WHAT THE TASK REQUIRES
Put each line of the listing below into a JSON list of strings, one string per line, and leave out the blank lines.

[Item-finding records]
_ _ _ _ _

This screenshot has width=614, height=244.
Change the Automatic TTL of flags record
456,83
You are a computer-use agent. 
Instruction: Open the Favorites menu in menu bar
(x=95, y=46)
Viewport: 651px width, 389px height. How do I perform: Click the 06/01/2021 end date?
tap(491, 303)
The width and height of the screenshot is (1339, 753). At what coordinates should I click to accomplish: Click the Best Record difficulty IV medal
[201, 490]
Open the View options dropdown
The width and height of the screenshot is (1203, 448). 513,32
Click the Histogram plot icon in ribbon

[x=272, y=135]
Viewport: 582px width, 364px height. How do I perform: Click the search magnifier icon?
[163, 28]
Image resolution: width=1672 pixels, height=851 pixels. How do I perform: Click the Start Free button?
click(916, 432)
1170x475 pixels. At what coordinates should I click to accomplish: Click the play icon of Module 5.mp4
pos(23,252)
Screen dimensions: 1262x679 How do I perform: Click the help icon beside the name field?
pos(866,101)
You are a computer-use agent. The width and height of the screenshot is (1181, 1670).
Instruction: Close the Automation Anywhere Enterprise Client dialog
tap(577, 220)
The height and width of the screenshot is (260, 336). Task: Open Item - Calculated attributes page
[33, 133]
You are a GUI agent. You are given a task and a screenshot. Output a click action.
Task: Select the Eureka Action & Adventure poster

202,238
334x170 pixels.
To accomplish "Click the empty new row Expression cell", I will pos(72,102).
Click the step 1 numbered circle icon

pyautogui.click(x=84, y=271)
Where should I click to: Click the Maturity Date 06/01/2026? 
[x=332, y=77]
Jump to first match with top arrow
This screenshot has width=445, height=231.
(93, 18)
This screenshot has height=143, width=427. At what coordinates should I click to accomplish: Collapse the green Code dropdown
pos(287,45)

_ _ _ _ _

CORRECT OUTPUT
[
  "This screenshot has width=614, height=244.",
  "Change the Automatic TTL of flags record",
  "456,83",
  "You are a computer-use agent. ",
  "Instruction: Open the Favorites menu in menu bar",
  "(x=95, y=46)",
  "Viewport: 651px width, 389px height. How do I perform: Click the 06/01/2021 end date?",
  "tap(491, 303)",
  "The width and height of the screenshot is (1339, 753). At what coordinates should I click to accomplish: Click the Best Record difficulty IV medal",
  "[201, 490]",
  "Open the View options dropdown",
  "The width and height of the screenshot is (1203, 448). 513,32",
  "Click the Histogram plot icon in ribbon",
  "[x=272, y=135]",
  "Viewport: 582px width, 364px height. How do I perform: Click the search magnifier icon?",
  "[163, 28]",
  "Image resolution: width=1672 pixels, height=851 pixels. How do I perform: Click the Start Free button?",
  "click(916, 432)",
  "1170x475 pixels. At what coordinates should I click to accomplish: Click the play icon of Module 5.mp4",
  "pos(23,252)",
  "Screen dimensions: 1262x679 How do I perform: Click the help icon beside the name field?",
  "pos(866,101)",
  "You are a computer-use agent. The width and height of the screenshot is (1181, 1670).",
  "Instruction: Close the Automation Anywhere Enterprise Client dialog",
  "tap(577, 220)",
  "The height and width of the screenshot is (260, 336). Task: Open Item - Calculated attributes page",
  "[33, 133]",
  "You are a GUI agent. You are given a task and a screenshot. Output a click action.",
  "Task: Select the Eureka Action & Adventure poster",
  "202,238",
  "334x170 pixels.",
  "To accomplish \"Click the empty new row Expression cell\", I will pos(72,102).",
  "Click the step 1 numbered circle icon",
  "pyautogui.click(x=84, y=271)",
  "Where should I click to: Click the Maturity Date 06/01/2026? ",
  "[x=332, y=77]",
  "Jump to first match with top arrow",
  "This screenshot has width=445, height=231.",
  "(93, 18)",
  "This screenshot has height=143, width=427. At what coordinates should I click to accomplish: Collapse the green Code dropdown",
  "pos(287,45)"
]